Maschi violenti, fondi ai centri di recupero

Abruzzo, ecco la delibera di giunta che finanzia il percorso di recupero psicologico di chi maltratta
L'AQUILA. Alla condanna del reato di violenza fisica e psicologica contro le donne, va aggiunto un percorso di recupero degli uomini. Perché gli autori della violenza prendano coscienza dei maltrattamenti e dei danni provocati e provino a risalire la china e cambiare il loro futuro. Nascono con questo intento, anche in Abruzzo, i Centri per gli uomini autori di violenza (Cuav). La giunta regionale, nell'ultima riunione, ha approvato una delibera, proposta dall’assessore al Sociale, Pietro Quaresimale, che stanzia 192.713 euro: fondi destinati a garantire i servizi di recupero psicologico degli uomini autori di violenza attraverso il sostegno dei centri già operativi, finanziati dalla Regione, e l’attivazione di nuovi Cuav nei territori attualmente sguarniti del servizio.
Il 50% dei finanziamenti a disposizione sarà riservato ai Centri che sono già attivi, la rimanente somma sarà messa a bando per l'attivazione di due nuovo servizi, uno in provincia dell'Aquila, l'altro a Chieti. Ulteriori 47mila euro verranno destinati ad assicurare il monitoraggio del fenomeno e dei servizi erogati dai Cuav sulla base di alcuni indicatori che comunicherà il dipartimento regionale per le Pari opportunità. Al momento sono due, in Abruzzo, i Centro per il recupero di uomini autori di violenza, a Pescara e a Teramo.
Il Centro Cam di Pescara è nato come progetto sperimentale nel 2018 per intervenire sulle cause della violenza e ridurne l’incidenza, promuovendo progetti indirizzati agli autori effettivi o potenziali dei reati di violenza contro le donne. Con il progetto è stato avviato un percorso di formazione degli operatori, propedeutico all’apertura all’utenza del Centro sperimentale di presa in carico degli autori di violenza e maltrattamenti nel territorio pescarese: sono state realizzate attività di promozione del servizio e di sensibilizzazione sulla violenza di genere e sulla violenza assistita tra tutti i cittadini e, in particolare, tra le giovani generazioni.

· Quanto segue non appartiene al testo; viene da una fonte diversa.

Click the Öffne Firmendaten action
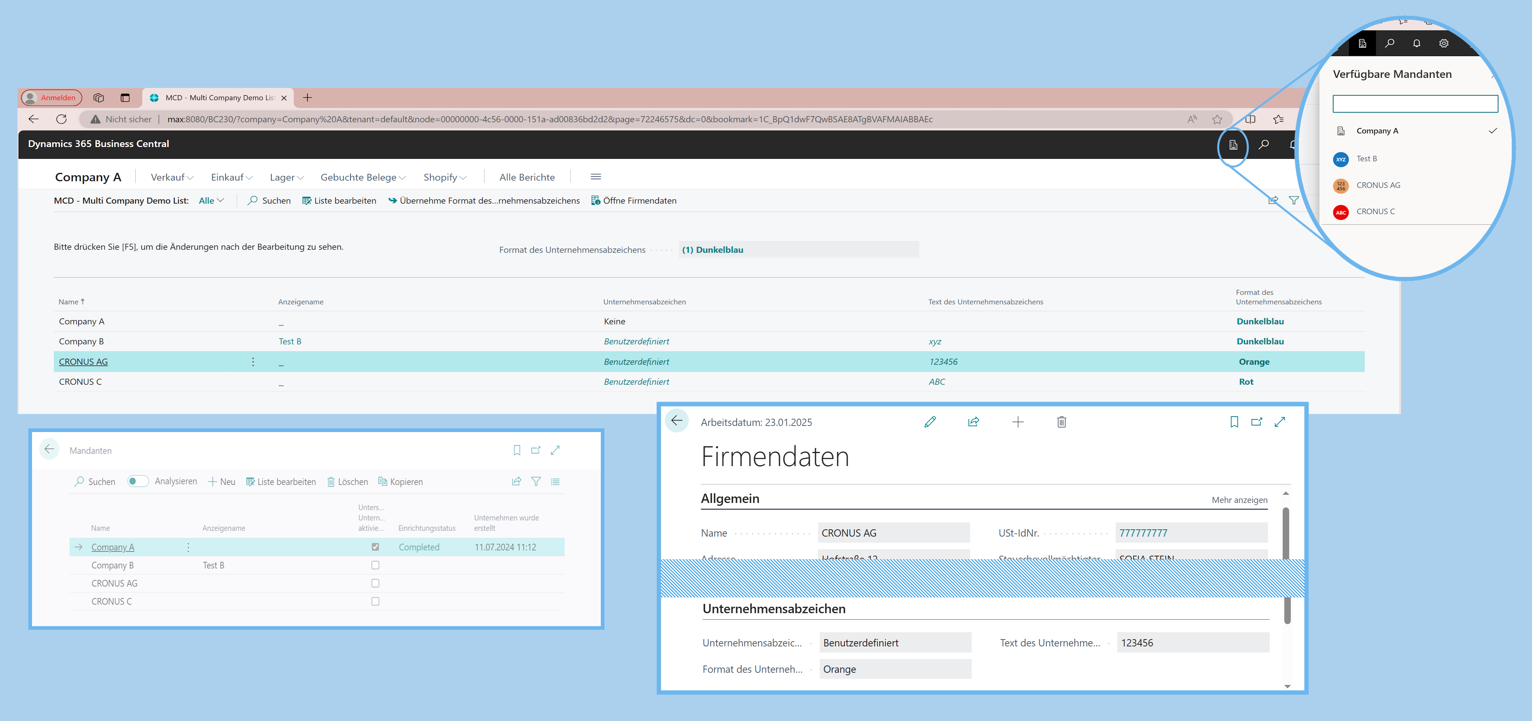634,200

Il progetto è stato realizzato in sinergia con l’associazione "Centro ascolto per uomini maltrattanti di Ferrara Aps".
Il Centro "L’elefante bianco", che opera in provincia di Teramo, è stato finanziato con un progetto presentato dalla Regione nell’ambito dell'avviso della Presidenza del Consiglio dei Ministri, finalizzato al finanziamento di progetti volti all'istituzione e al potenziamento dei centri di riabilitazione per uomini maltrattanti.
In questo caso, gli interventi promossi si inseriscono nel più ampio sistema regionale di prevenzione e contrasto della violenza di genere che comprende i servizi territoriali antiviolenza e la Rete regionale contro la violenza di genere.
Il progetto approvato dalla Regione Abruzzo mira «a favorire il recupero degli uomini autori di violenza domestica e di genere offrendo, al contempo, garanzie volte ad evitare la vittimizzazione secondaria o ripetuta, l'intimidazione o le ritorsioni, per garantire la sicurezza delle vittime».
I progetti finanziati devono prevedere una durata non inferiore a 12 mesi. I beneficiari, inoltre, devono garantire un'apertura di almeno due giorni alla settimana, anche su appuntamento, per un minimo di dodici ore settimanali anche con fasce orarie differenziate e avvalersi di personale formato in équipe multidisciplinare. La Regione Abruzzo gestirà in forma diretta l’istituzione, all’interno dell’Osservatorio sociale regionale, di una sezione dedicata al monitoraggio della violenza di genere e dei servizi dedicati agli autori di violenza. (m.p.)